A zine discussion on a gaming product that had tucked into it some rather narrow-minded and reprehensible propaganda -- from "Firestarter 18."
Copyright © 2000 B. "Collie" Collier
Exclusion in a Gaming Product
The only other incident I've personally experienced concerning injecting 'christian values' into gaming was when Paul Jaquays decided to write up the third of the Central Casting books to advocate his christian religious principles.
The first two Central Casting books were very nice products you could use to generate an interesting and varied background for your character. They both had tables to determine your "light side" and "dark side" traits, based on your character's generated background. The more unsavory experiences you had (raised by thieves, or sold into slavery, etc.), the more dark side traits you might have. The more wholesome experiences you had, the more light side traits. One of the books was for sword & sorcery type characters, the other for supers and science fiction. The third was intended for 'modern day' characters.

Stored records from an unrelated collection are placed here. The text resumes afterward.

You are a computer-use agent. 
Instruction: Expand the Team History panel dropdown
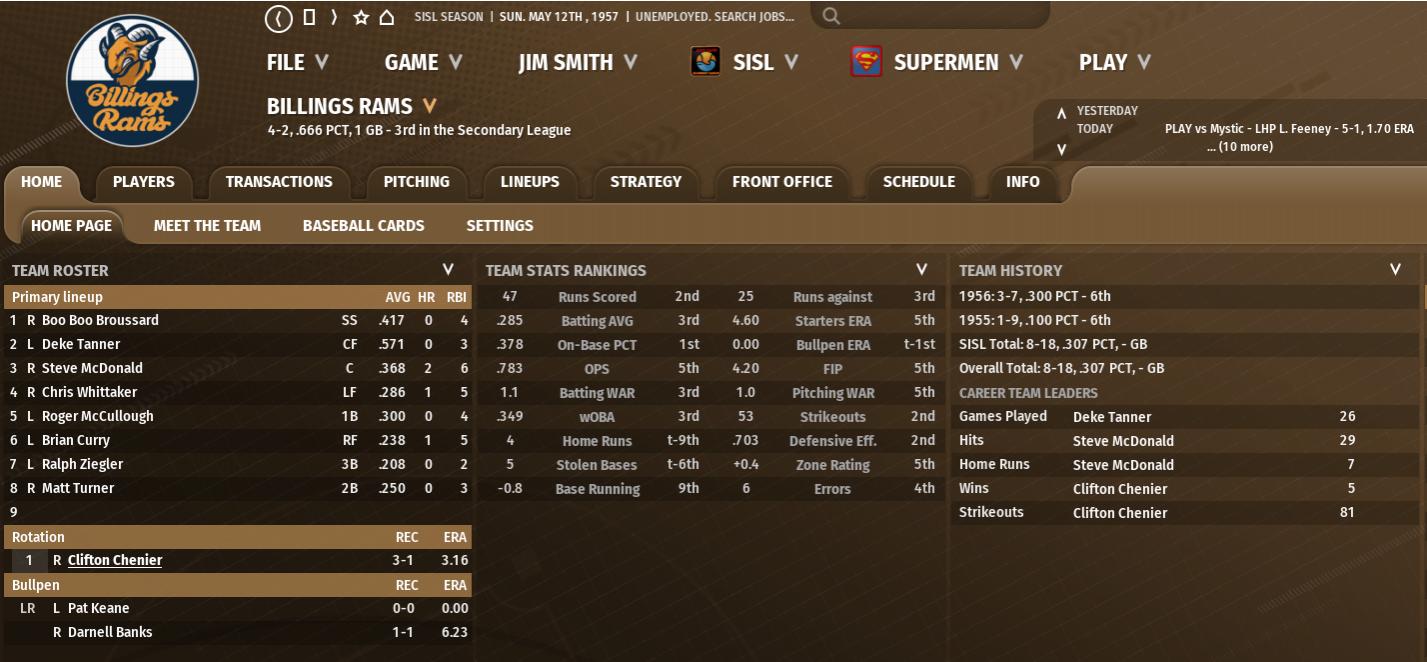(1395, 270)
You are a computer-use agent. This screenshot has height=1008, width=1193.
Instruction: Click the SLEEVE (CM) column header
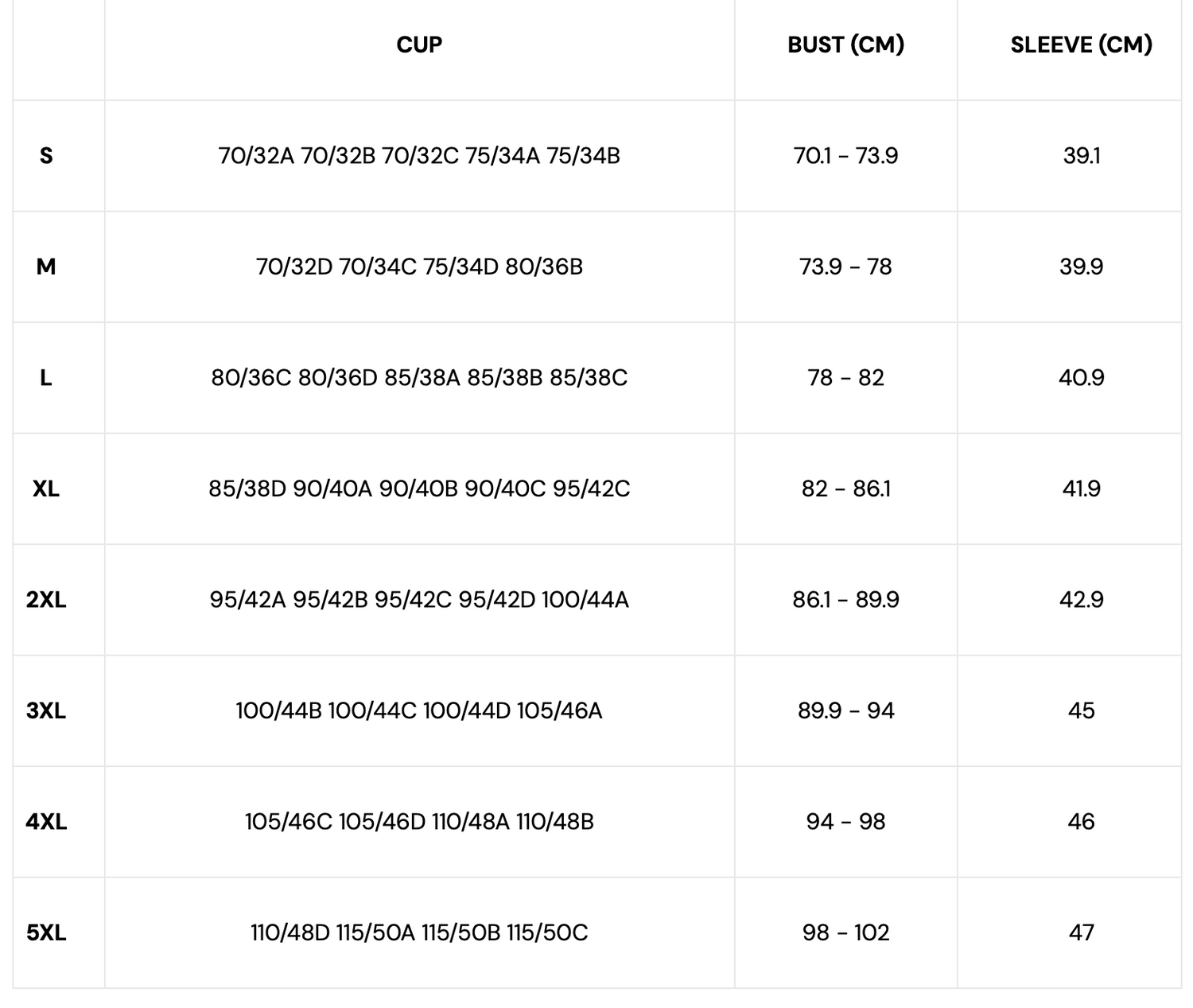pyautogui.click(x=1081, y=45)
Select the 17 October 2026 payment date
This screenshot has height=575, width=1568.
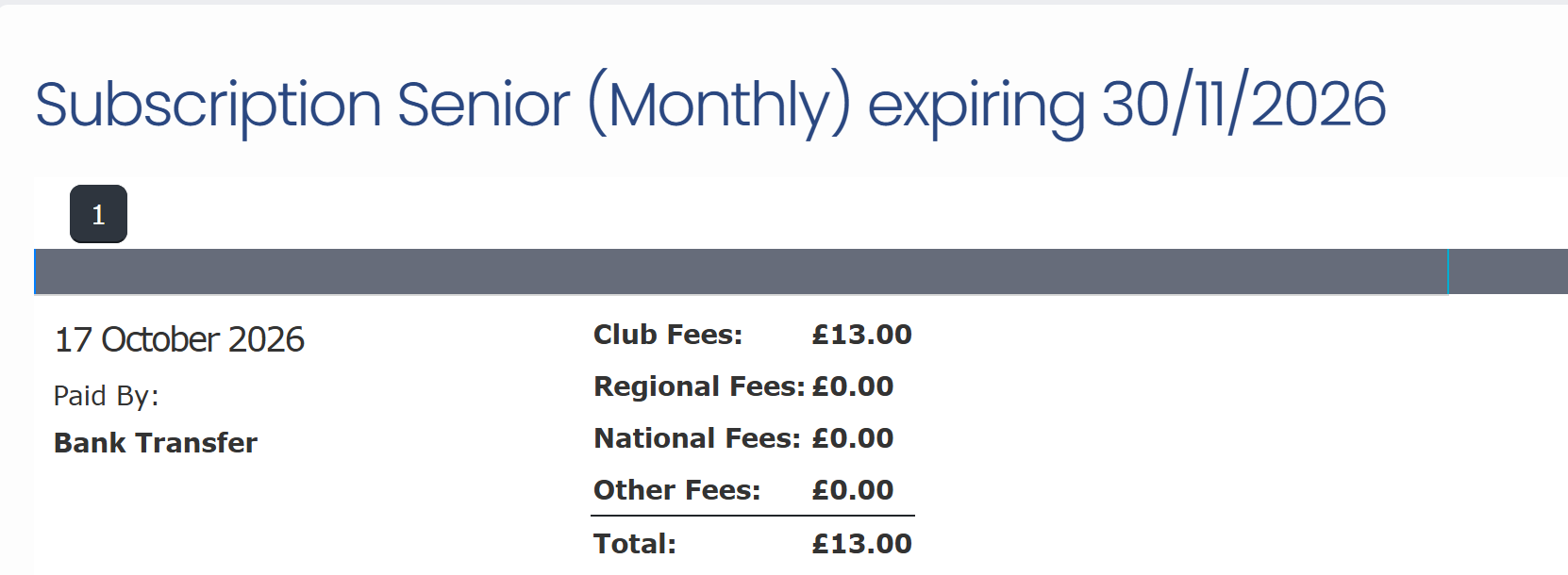179,339
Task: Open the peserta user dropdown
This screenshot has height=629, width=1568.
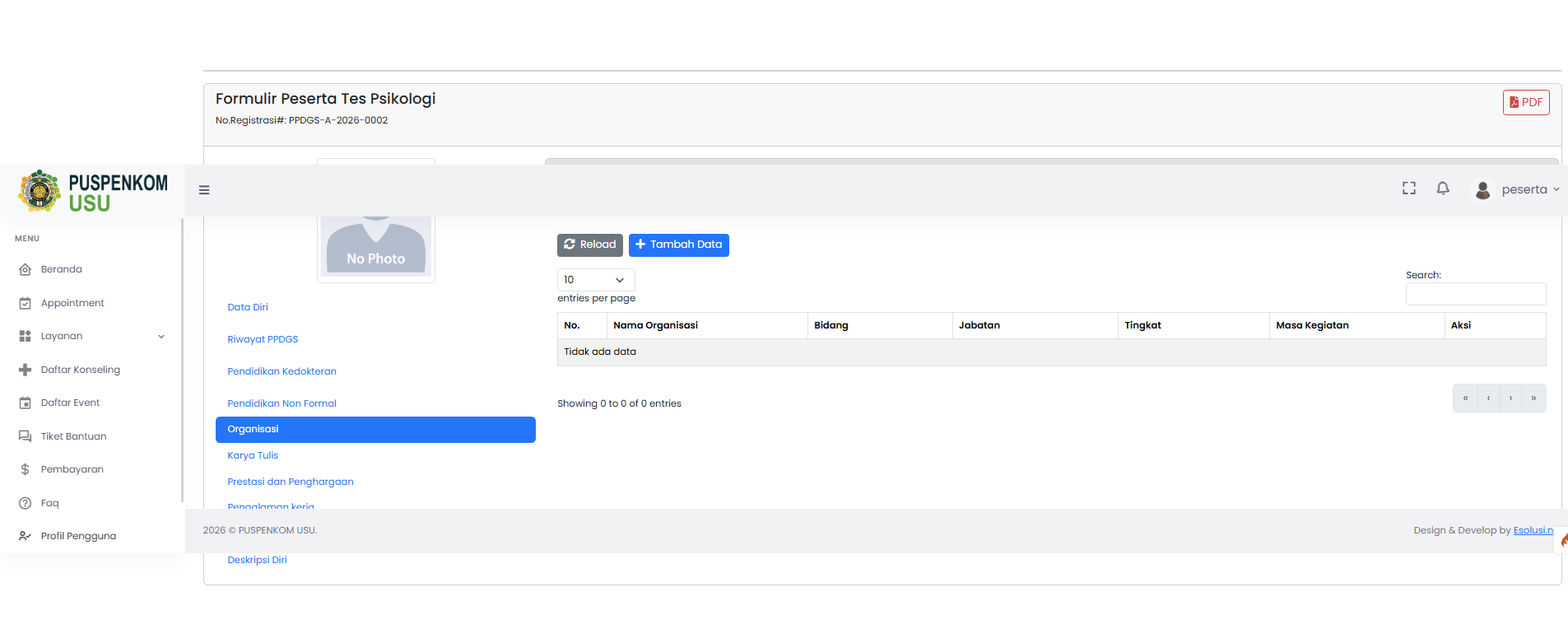Action: tap(1515, 190)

Mr. Jacquays represented contentious views in the real world as having an absolute moral value, by saying that things like homosexuality or partnership outside of (quoted from the book) "Christian marriage" were "deviant" dark-side traits. He also put in a number of game mechanics that made those things disadvantageous. How incredibly insulting to anyone married in the Hindu or Islamic or any other faith! In essence Jacquays did precisely what some christian groups accuse gamers of doing -- he used the book to push his religious beliefs, and the game to represent his views of his cult as the normative default.
For him to say this was Central Casting Book III was misleading, at best. The material was very much at odds with the contents of the previous books -- with no warning on the cover. If someone published a book on gaming etiquette which said everyone should wear their bunny tails to all games because anyone who doesn't is evil and wrong, we'd look at them like they were nuts. And yet, Jacquays basically did exactly that sort of absolutist thinking. His self-righteous "Political Correctness Warning" at the beginning of the book merely pointed up the fact that he really didn't give a damn about what the people who bought the book thought. The fact that I find his views narrow-minded and self-centered simply strengthens my distaste for this underhanded proselytizing. I would be equally repulsed regardless of what form of bigotry, religious or otherwise, was being so forced on me.